* Task requirements: Can you repeat everything from the line containing "At what (x,y)" down to the line containing "Looking at the" in the entries below, word for word, with the pictures left out?

* Supplied data:
------------------------------------------------------------
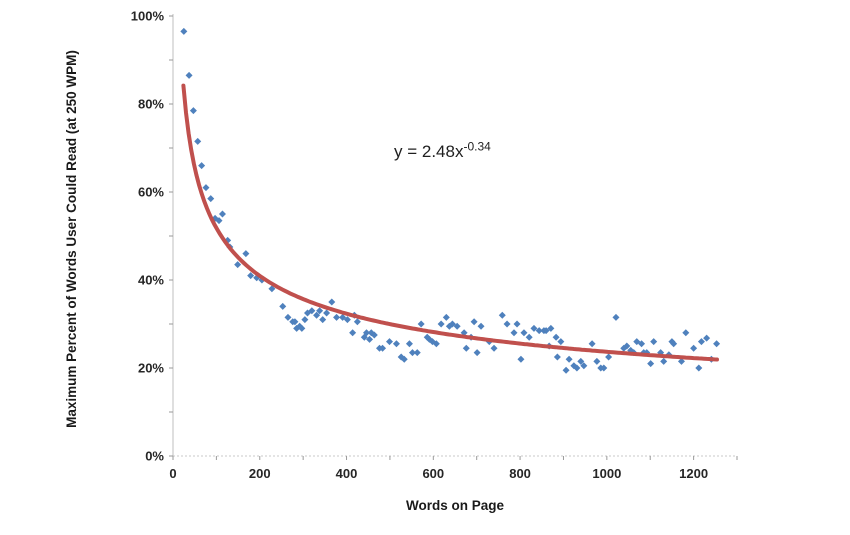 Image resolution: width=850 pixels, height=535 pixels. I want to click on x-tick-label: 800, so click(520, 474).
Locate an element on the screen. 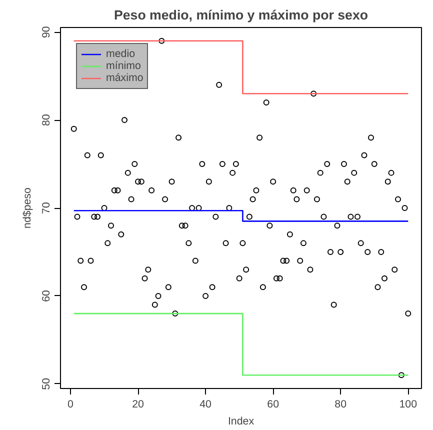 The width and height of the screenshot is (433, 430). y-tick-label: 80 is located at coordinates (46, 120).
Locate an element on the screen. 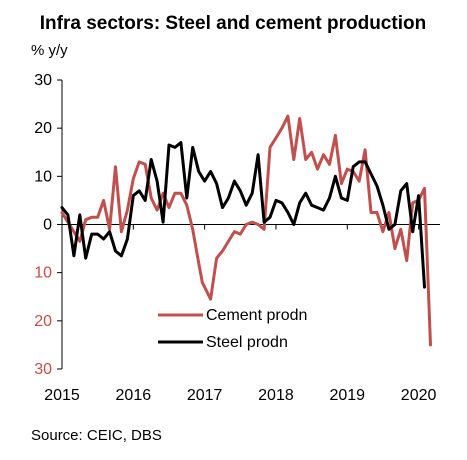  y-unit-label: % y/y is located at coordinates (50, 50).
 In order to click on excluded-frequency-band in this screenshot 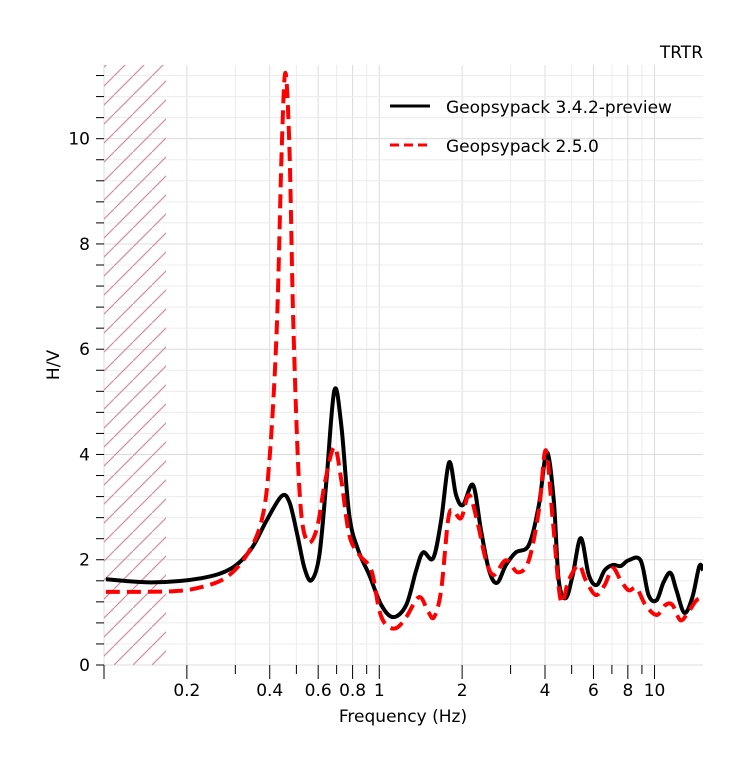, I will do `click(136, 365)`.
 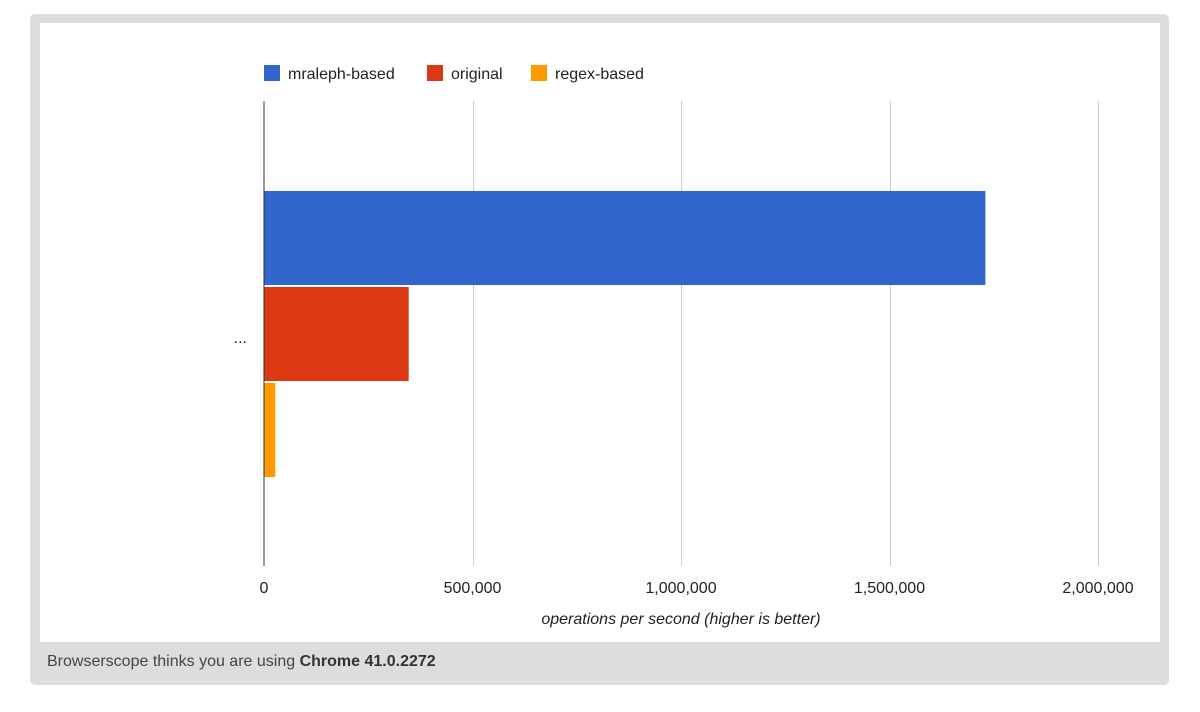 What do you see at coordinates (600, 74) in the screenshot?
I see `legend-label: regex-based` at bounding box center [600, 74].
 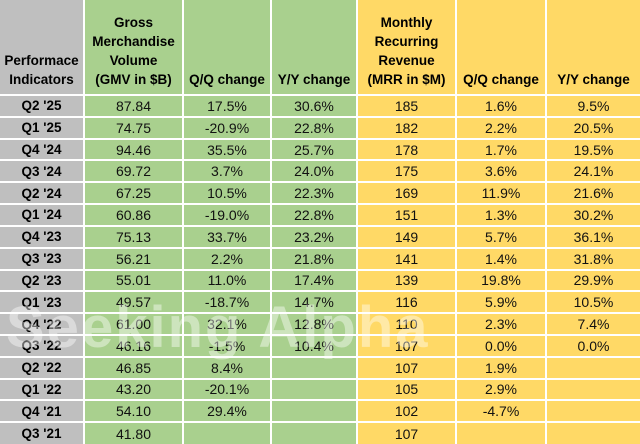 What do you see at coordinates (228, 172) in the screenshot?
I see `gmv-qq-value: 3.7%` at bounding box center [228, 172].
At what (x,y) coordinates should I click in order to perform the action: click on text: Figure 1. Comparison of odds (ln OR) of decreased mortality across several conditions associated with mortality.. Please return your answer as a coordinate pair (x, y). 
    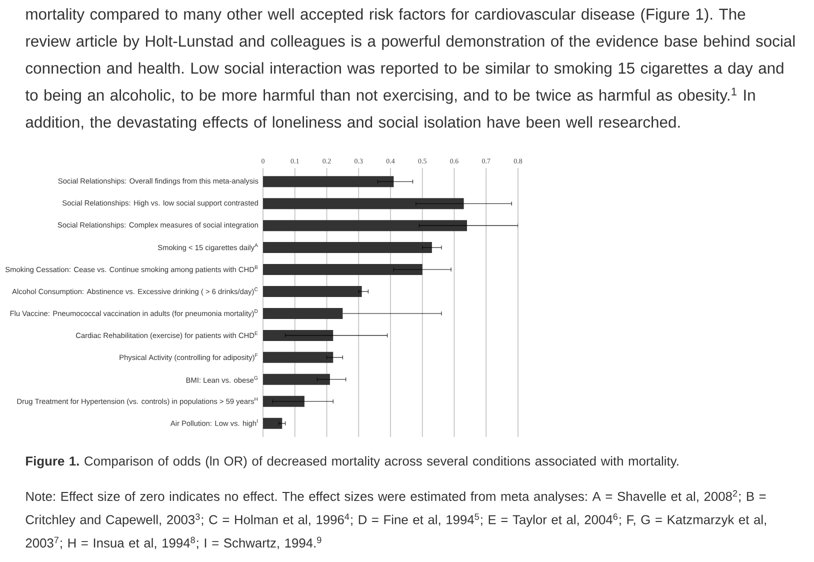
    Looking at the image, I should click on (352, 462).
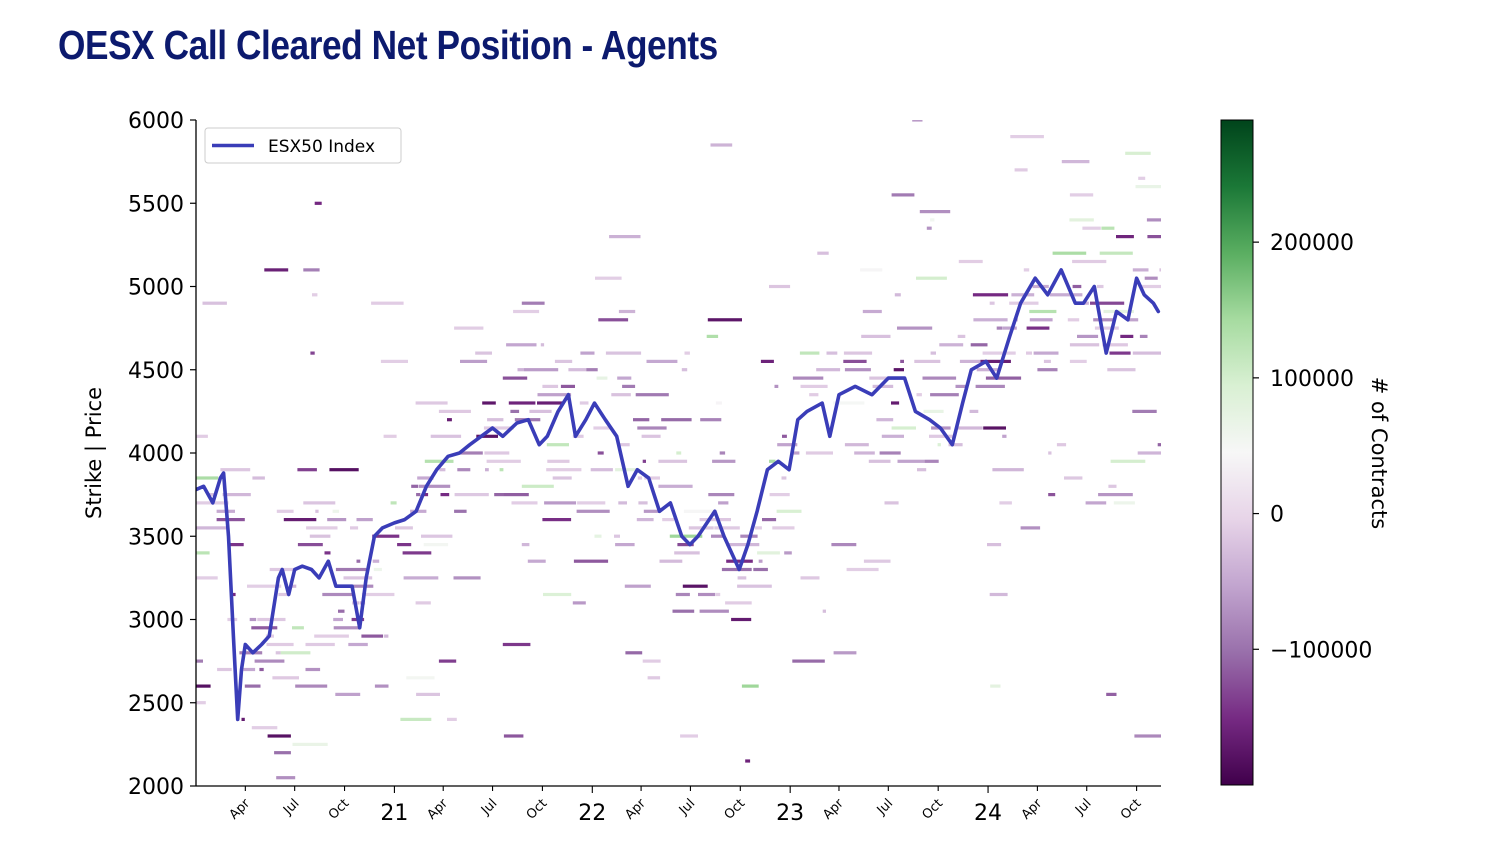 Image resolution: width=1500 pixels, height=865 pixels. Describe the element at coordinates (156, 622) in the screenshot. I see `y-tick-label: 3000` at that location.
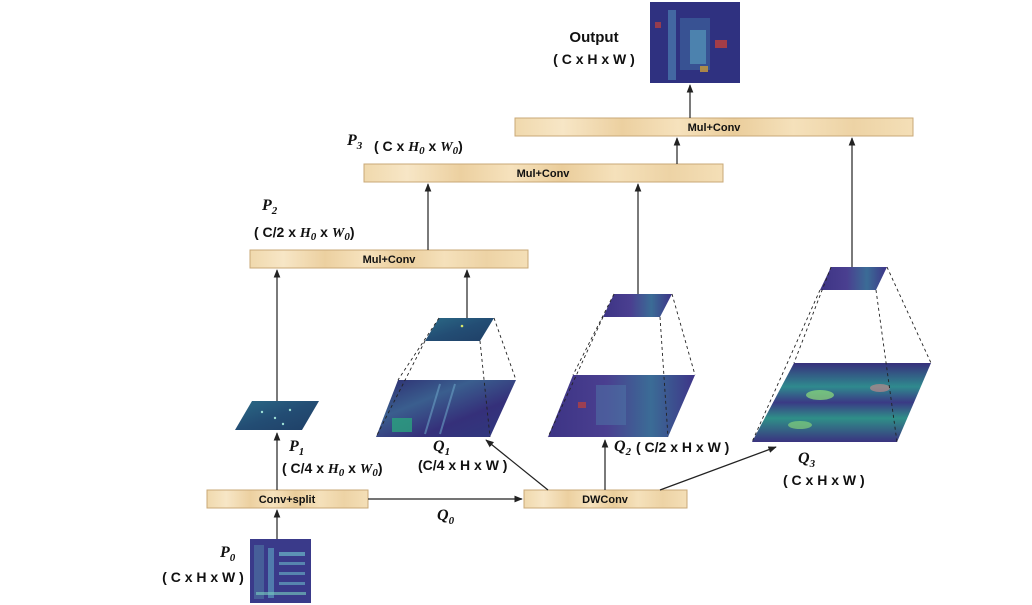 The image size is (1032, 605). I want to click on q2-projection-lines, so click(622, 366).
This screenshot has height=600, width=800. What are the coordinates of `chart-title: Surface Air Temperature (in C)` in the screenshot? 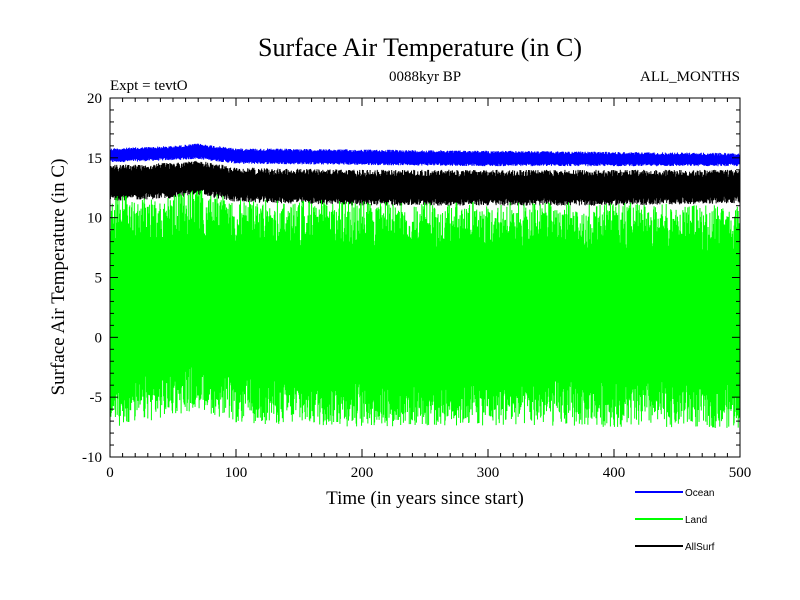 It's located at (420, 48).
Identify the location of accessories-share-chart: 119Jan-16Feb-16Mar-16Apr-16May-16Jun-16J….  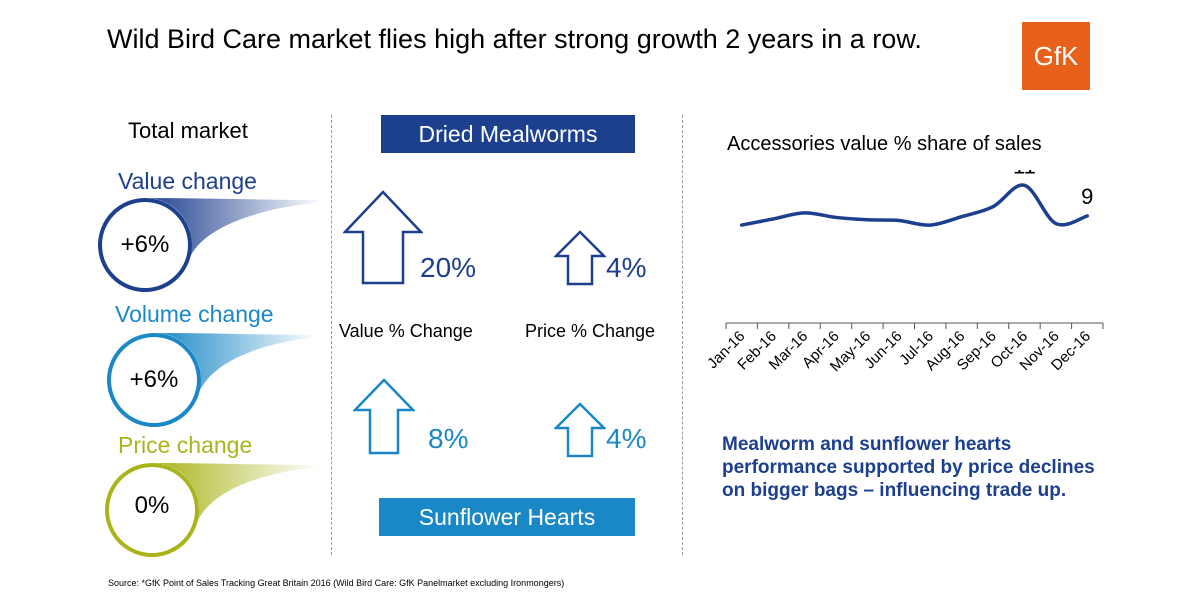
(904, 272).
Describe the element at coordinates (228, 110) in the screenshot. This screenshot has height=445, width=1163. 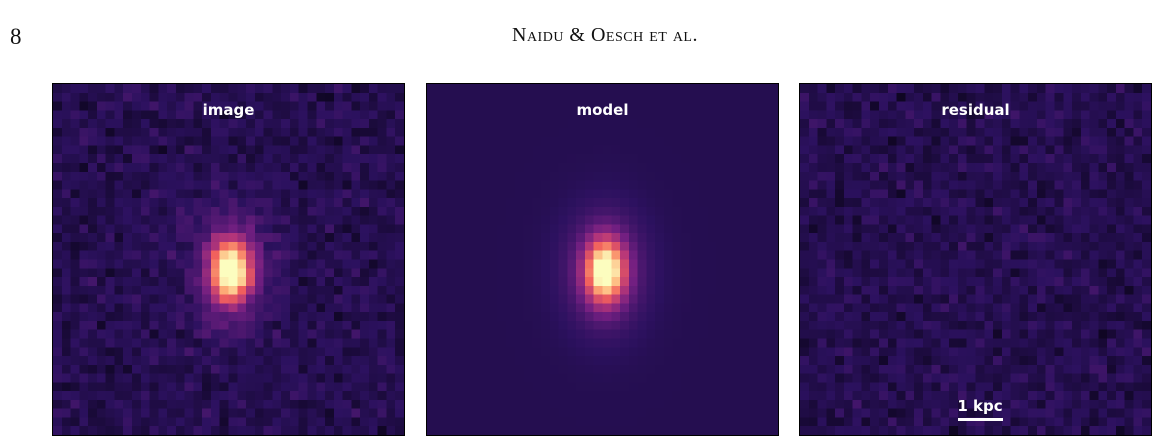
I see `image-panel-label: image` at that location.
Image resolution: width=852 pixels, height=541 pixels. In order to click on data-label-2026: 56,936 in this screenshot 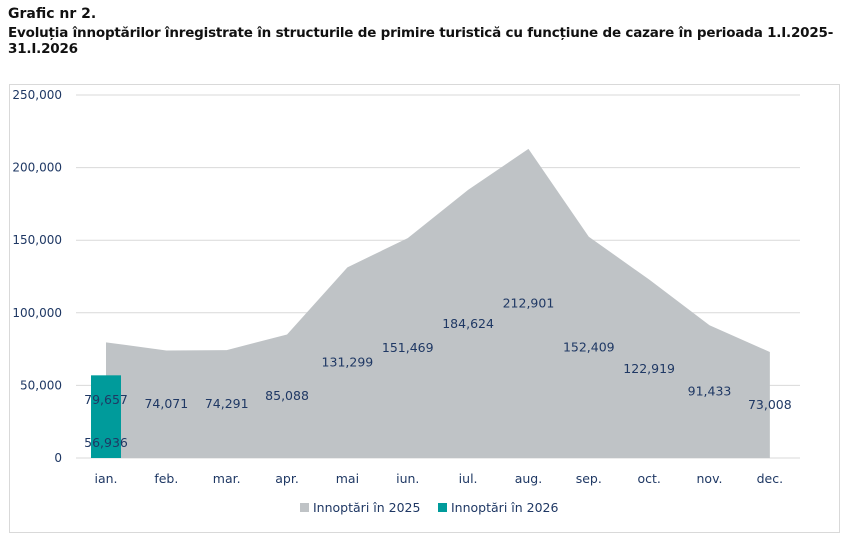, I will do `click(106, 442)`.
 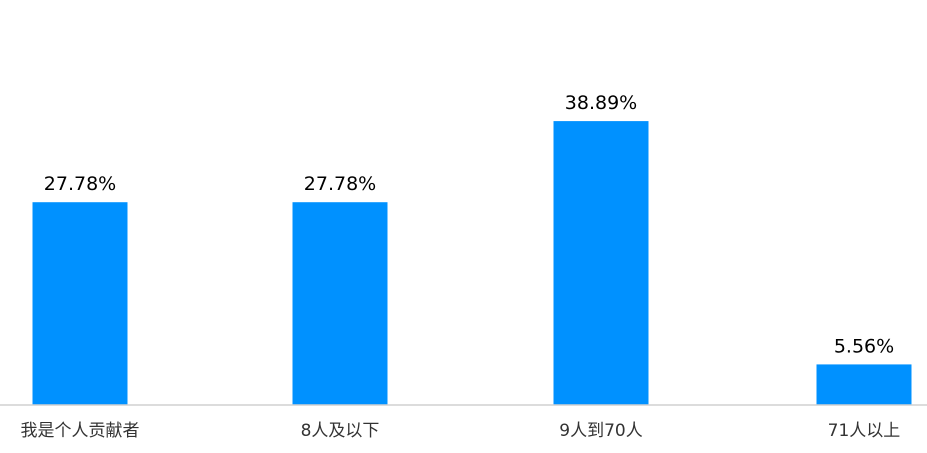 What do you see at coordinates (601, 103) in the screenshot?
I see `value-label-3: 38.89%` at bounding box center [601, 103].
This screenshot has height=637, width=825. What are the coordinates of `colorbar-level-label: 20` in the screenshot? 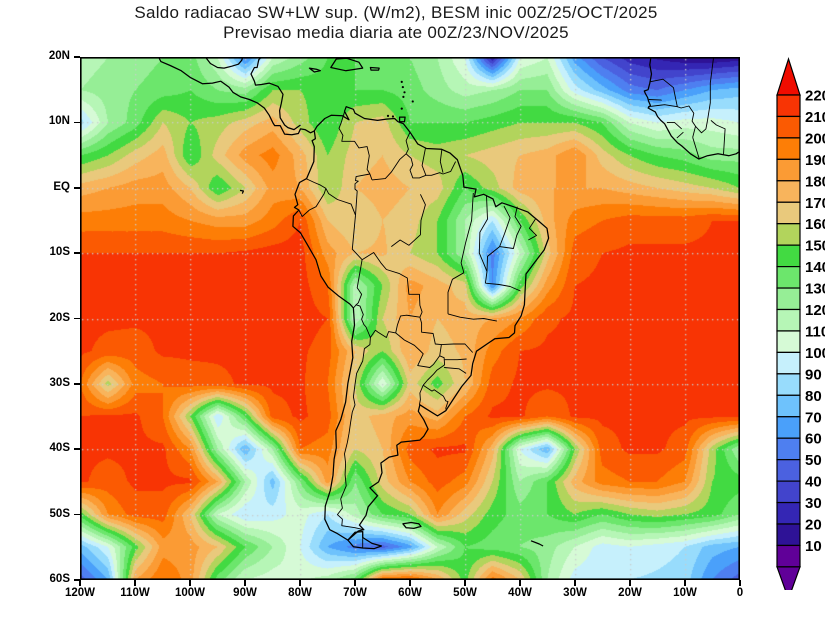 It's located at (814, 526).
------------------------------------------------------------
* Problem solution:
At what (x,y) coordinates should I click in order to perform the action: click on text: Figure 1. Comparison of odds (ln OR) of decreased mortality across several conditions associated with mortality.. Please return your answer as a coordinate pair (x, y). 
    Looking at the image, I should click on (352, 462).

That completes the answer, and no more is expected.